There is considerable concern that some companies are flouting sanctions by continuing to trade petroleum products with Iran, effectively “backfilling” for those that have been good corporate citizens and are in compliance with U.S. law. However, this information is not easily accessible or even available to policymakers and the general public right now. Last July during a Senate Energy and Natural Resources Committee, Cantwell spoke in support of exposing the identities of companies selling petroleum to Iran in violation of U.S. sanctions. Click here to watch a video of Senator Cantwell speaking at the hearing. An amendment Cantwell had offered to S.916 that would expose the companies was approved unanimously by the ENR Committee last July but has yet to be considered by the full Senate.

Many experts believe that Iran continues its aggressive pursuit of nuclear weapons and remains a threat to global security. Economic sanctions, such as those of existing U.S. laws like the Comprehensive Iran Sanctions and Divestment Act (CISADA), have been effective in restricting revenue flows and pressuring Iran to give up its nuclear weapons program. The threat alone of strong U.S. sanctions has led many of the world’s leading energy companies to cut ties with Iran.

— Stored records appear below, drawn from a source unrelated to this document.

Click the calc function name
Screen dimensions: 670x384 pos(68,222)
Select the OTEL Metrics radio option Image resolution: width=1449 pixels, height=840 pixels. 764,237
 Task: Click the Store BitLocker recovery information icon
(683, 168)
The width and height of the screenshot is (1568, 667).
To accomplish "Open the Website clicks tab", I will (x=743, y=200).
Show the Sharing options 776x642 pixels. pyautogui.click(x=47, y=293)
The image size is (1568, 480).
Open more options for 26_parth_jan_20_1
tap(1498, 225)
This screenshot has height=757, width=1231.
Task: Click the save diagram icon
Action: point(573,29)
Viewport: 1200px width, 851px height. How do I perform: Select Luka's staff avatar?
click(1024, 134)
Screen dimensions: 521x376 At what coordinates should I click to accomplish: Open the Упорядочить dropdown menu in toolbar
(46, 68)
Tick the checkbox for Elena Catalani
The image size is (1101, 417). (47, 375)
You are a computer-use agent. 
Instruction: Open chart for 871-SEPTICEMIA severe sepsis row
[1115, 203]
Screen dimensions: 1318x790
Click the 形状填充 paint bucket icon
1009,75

Senate Bill 2058, authored by Cantwell, chair of the Energy Subcommittee, and Murkowski, ranking member of the Senate Energy and Natural Resources Committee, was introduced on February 1, 2012 with the following original cosponsors: Dean Heller (R-NV), Kirsten Gillibrand (D-NY), Rob Portman (R-OH), John Barrasso (R-WY), John Cornyn (R-TX), Jon Kyl (R-AZ), David Vitter (R-LA), James Risch (R-ID), John Hoeven (R-ND), Mary Landrieu (D-LA), Mark Begich (D-AK), Richard Lugar (R-IN), Michael Bennet (D-CO), Robert Menendez (D-NJ), and Mike Crapo (R-ID).